AP: I‘ve had an interest in structural variants (SVs) ever since working on microdeletions identified in array data from the Autism Genomes Project. Now that large clinical genome sequencing datasets are available via the 100k Genomes Project, this study provided the perfect opportunity to extend those interests by looking at more complex types of SV. As is often the case, there was also an element of good fortune (i.e. right time, right place). For one family brought to a local MDT meeting for discussion in early 2021, a strong clinical match for Greig syndrome prompted a suggestion to double-check the GLI3 locus. This turned out to be correct and this was one of the first inversions we encountered. I was also lucky to be able to collaborate with Jing Yu and Susan Walker, who both have considerable expertise with analysing SVs.
KS: What about this paper/project most excites you?
AP: Well, it turns out that complex SVs can be fun puzzles to solve. Coming from a research background, it was also pleasing to see many of the findings making an immediate impact for families, several of whom had undergone lengthy diagnostic odysseys. We understand that probes targeting the founder MSH2 inversion have now been included on a new MLPA panel in development – so it will be very exciting to find out how common that cryptic variant is across the United Kingdom.
KS: Thinking about the bigger picture, what implications do you see from this work for the larger human genetics community?
AP: We hope that our study will help promote a greater awareness of genomic inversions, both in research settings and in diagnostic laboratories. The two SVs involving MECP2 that were ambiguous with short read data (but solved by availability of ~20kb sequencing reads) highlight the utility of long reads for enhancing SV interpretation. Our RNAseq findings also pose the question of whether an RNA-first approach could be an effective strategy for picking up cryptic SVs – this is something we are already looking into further.
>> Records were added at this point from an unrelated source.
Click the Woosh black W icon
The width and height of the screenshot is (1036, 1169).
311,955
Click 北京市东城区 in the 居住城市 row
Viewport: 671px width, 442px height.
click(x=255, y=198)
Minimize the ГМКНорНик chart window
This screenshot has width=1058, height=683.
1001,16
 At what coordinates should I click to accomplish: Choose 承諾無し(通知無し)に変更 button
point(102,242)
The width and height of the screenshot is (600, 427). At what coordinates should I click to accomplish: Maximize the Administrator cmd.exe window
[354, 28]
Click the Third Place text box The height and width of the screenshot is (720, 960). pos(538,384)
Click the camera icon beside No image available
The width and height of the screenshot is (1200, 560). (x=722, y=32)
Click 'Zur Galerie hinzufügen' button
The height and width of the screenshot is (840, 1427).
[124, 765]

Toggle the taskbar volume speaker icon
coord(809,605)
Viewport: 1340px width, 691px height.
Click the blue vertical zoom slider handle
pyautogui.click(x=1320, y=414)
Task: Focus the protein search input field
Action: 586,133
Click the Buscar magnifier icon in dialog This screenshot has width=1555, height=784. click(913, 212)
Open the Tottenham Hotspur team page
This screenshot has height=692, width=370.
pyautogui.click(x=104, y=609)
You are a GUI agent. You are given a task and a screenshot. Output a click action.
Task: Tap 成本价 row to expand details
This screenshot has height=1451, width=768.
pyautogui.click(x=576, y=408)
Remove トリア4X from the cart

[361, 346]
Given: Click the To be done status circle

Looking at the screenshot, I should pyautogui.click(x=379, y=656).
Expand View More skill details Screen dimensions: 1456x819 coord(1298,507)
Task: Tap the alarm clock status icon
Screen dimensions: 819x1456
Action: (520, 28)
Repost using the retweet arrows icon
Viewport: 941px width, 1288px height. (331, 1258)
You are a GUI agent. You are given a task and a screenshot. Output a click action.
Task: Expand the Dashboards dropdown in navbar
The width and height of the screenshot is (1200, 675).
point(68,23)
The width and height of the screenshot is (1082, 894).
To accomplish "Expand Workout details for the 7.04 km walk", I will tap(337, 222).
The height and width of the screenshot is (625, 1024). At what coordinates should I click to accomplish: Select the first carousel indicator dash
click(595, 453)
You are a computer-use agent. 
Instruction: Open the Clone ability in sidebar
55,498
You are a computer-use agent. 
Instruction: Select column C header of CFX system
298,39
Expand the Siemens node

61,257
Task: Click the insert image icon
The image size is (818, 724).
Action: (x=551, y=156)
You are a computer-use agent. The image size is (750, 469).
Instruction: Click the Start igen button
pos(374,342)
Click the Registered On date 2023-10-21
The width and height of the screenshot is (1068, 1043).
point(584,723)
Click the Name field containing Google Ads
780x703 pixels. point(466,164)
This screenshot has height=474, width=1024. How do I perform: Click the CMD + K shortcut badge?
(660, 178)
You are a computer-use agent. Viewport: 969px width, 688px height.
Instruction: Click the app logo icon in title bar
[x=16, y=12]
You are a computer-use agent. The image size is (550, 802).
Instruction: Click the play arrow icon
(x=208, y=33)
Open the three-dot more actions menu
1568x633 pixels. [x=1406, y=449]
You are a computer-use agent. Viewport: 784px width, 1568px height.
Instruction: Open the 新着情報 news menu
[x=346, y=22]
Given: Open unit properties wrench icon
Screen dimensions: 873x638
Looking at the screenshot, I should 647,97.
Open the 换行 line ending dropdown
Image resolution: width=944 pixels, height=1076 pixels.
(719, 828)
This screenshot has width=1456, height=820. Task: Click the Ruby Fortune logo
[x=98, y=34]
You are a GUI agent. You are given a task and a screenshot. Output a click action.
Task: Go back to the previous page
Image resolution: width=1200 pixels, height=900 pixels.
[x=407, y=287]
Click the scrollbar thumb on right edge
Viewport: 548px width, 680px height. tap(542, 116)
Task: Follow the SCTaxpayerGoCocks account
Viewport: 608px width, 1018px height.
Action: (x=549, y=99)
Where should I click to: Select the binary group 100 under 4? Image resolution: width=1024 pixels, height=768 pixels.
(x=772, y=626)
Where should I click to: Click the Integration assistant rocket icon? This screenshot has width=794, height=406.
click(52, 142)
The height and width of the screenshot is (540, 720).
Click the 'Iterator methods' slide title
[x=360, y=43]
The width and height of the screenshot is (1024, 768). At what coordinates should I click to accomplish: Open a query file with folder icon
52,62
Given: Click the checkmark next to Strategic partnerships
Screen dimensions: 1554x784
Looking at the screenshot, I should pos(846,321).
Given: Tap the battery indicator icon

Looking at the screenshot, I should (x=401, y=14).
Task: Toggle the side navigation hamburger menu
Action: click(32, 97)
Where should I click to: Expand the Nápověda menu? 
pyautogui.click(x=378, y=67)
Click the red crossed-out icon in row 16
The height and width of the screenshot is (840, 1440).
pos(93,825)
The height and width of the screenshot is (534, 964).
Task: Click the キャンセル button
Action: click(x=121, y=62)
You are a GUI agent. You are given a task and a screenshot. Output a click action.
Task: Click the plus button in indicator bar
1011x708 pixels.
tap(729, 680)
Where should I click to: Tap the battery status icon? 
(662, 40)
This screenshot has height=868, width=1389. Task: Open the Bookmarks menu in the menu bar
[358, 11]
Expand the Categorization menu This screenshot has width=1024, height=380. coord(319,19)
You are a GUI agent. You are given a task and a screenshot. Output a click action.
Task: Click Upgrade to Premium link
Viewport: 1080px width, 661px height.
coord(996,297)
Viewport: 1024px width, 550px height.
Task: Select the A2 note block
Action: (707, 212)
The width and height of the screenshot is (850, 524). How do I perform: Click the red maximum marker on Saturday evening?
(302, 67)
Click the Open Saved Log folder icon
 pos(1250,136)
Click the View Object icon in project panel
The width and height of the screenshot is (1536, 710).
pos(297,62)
KS: What advice do you have for trainees/young scientists?
AP: For some projects, it can be beneficial to show patience when deciding on a publication strategy. In this case, preliminary findings were presented at the European Society of Human Genetics’ Annual Meeting in June 2022. Although writing was delayed due to the time taken to validate variants and extract clinical information, this lull meant that RNAseq and long-read genome sequencing data became available for several patients – this gave the study a whole new dimension.
KS: And for fun, tell us something about your life outside of the lab.
When not ferrying around children to various parties and weekend activities, I enjoy watching football, playing badminton and the odd bit of book vandalism. (Video credit: Genomics England Research Summitt 2022)
Alistair T. Pagnamenta, PhD is a postdoctoral researcher in the Oxford Biomedical Research Centre at the University of Oxford.